November 18, 2022

Yesterday afternoon the FDA has approved the Biologics License Application for Teplizumab, an immune-modulating drug that delays the onset of type 1 diabetes (T1D). Teplizumab, which will go to market by the brand name Tzield, is the first ever disease-modifying therapy for T1D approved by the FDA.

The road to teplizumab has not been easy. In 2021, an FDA advisory committee recommended the approval of teplizumab to the FDA after a closely contested decision.  At that time, the committee endorsed reservations about the decision given their uncertainties about efficacy. The FDA allowed Provention Bio to resubmit in early 2022 and, now, as of yesterday, the FDA has given the green light.

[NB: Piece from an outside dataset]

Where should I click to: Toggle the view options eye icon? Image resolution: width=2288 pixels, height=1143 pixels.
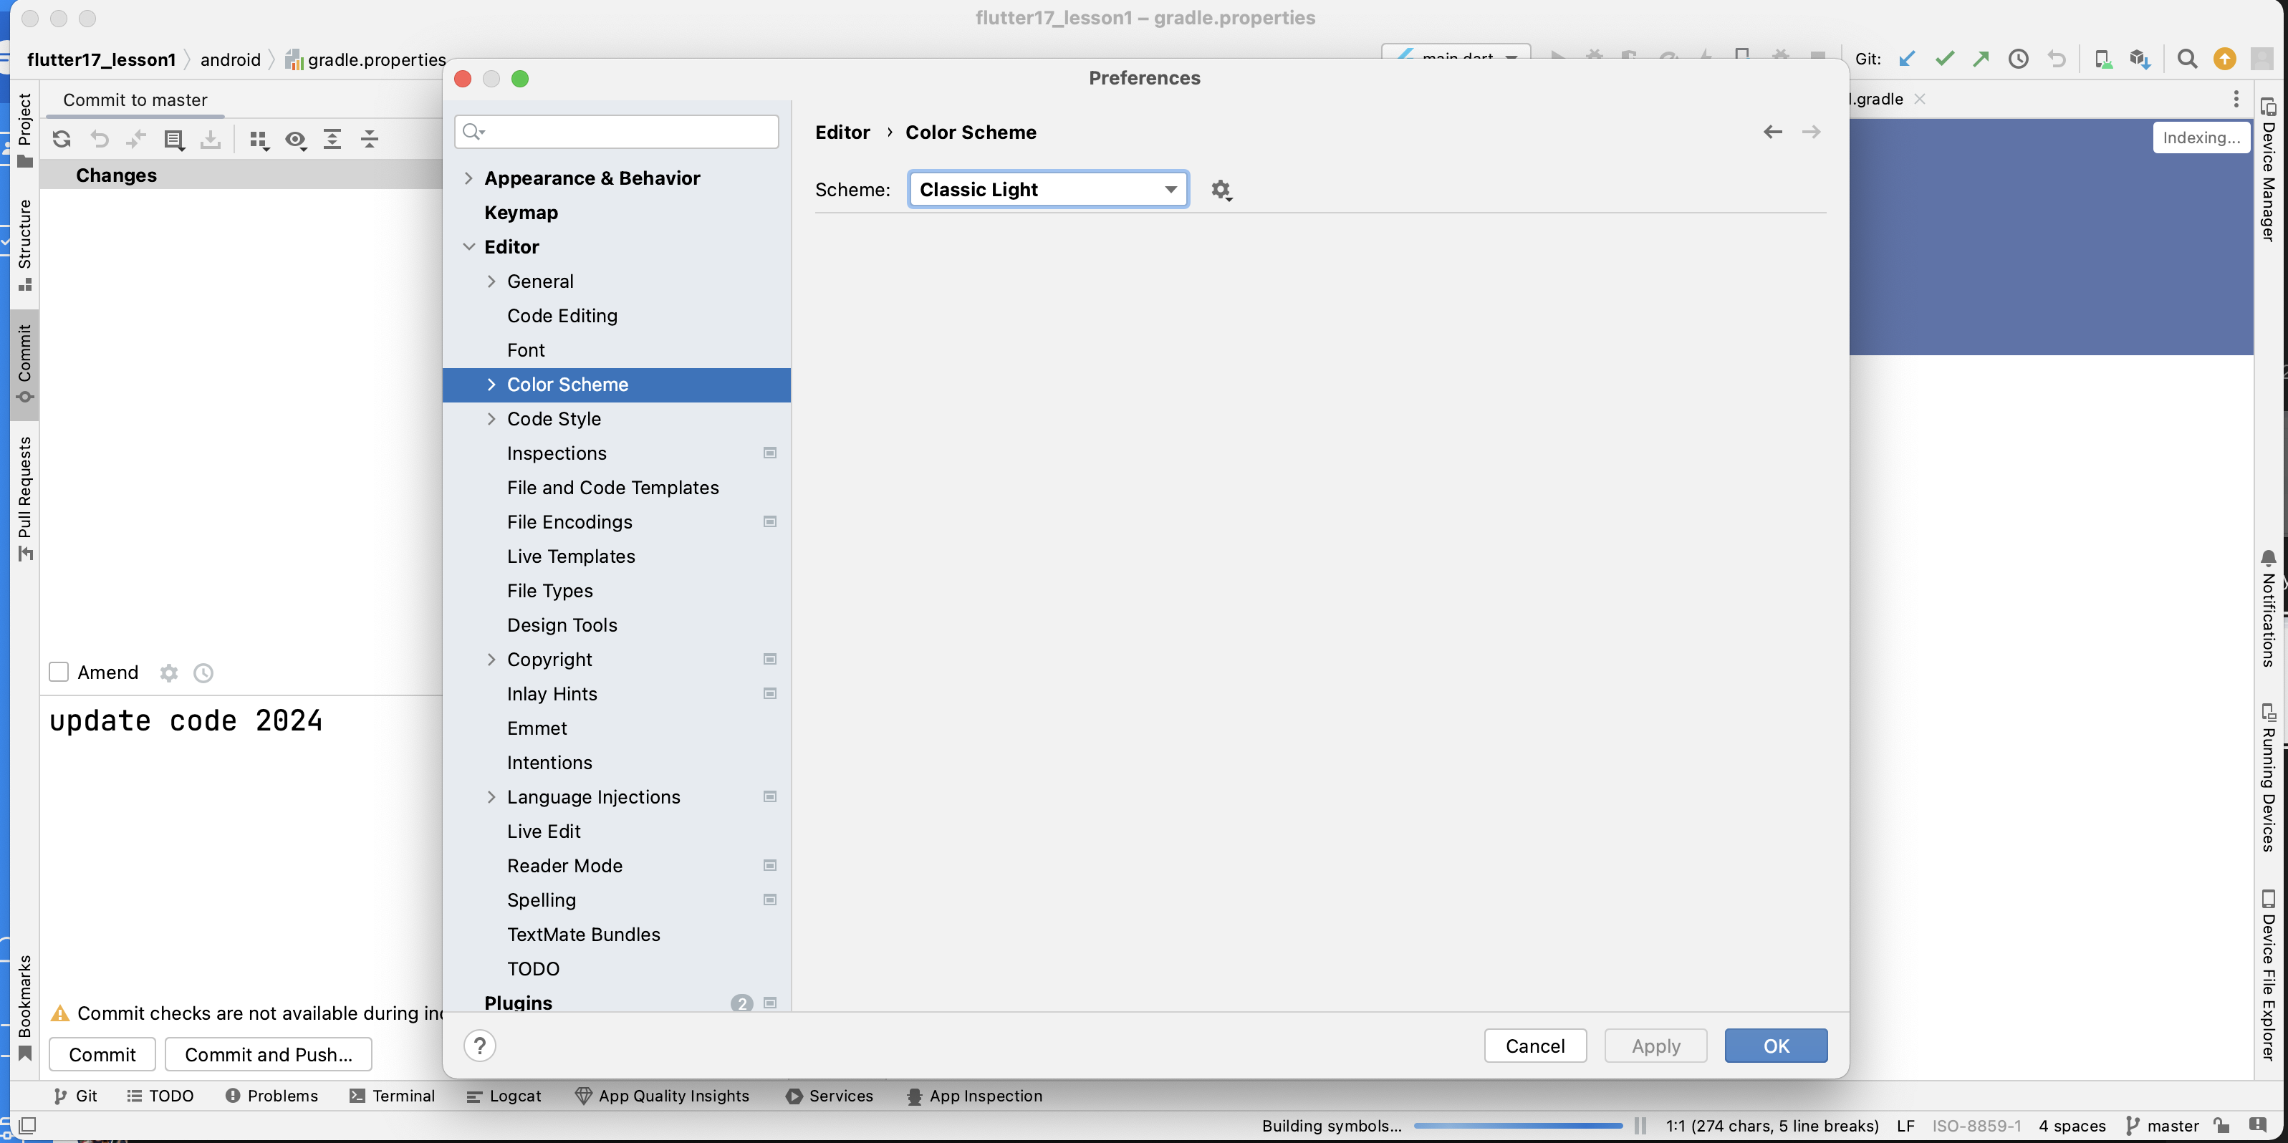pyautogui.click(x=296, y=139)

The main benefit of Tzield therapy is that if started after initial diagnosis it delays full onset. In the  FDA official press release (link below), John Sharretts, M.D., director of the Divsion of Diabetes, Lipid Disorders, and Obesity at the FDA, describes Tzield this way: "The drug's potential to delay clinical diagnosis of type 1 diabetes may provide patients with months to years without the burdens of the disease."

Simply put, a newly diagnosed person with T1D may not be fully dependent on external insulin for up to three years, compared to 6 months for most people today.  During this time, Tzield slows the auto-immune progression allowing the natural ability to make insulin to continue longer and moderately reducing the risk of long term complications down the road.

That said, Tzield delays but does not stop or prevent the progression of the disease.  Eventually, patients will require insulin injections for life. It is distinctly not a functional cure.

Tzield has no impact on a person who is already a fully-established T1D.


Tzield will be available to adults and pediatric patients 8 years and older.  It is administered to patients by an intravenous infusion, lasting a minimum of 30 minutes, one time per day over a period of 14 days.  


Teplizumab is a man-made monoclonal antibody that binds to the CD3 receptor on T cells to reduce the autoimmune attack. While teplizumab is not a cure and has not been shown to prevent T1D, it is the first drug brought to market that can change the biological course of the disease.

For many, teplizumab represents a renewed hope for a long-promised cure in the future. They hope that this breakthrough will expand, develop and evolve to provide immune modification for the long run.  And, they might envision, if combined with a source of cell supply, perhaps it could help unlock a future pathway to a practical cure. But these ideas are hopeful conjecture and  have distinctly not been stated as objectives by Tzield's parent company, Provention Bio.  

For others with longstanding T1D, teplizumab is much less exciting since it has no impact on those currently living with the disease.  


For Provention Bio, there is still much to do in the road ahead, including continued work with the FDA, scale-up manufacturing, distribution and physician sales/training. A co-promotion partnership with Sanofi for the U.S. launch of Tzield will give the new drug access to Sanofi's infrastructure and expertise.

Patient's interested can discuss the therapy with their medical professional.  Provention Bio also has a program to help manage costs for those in need.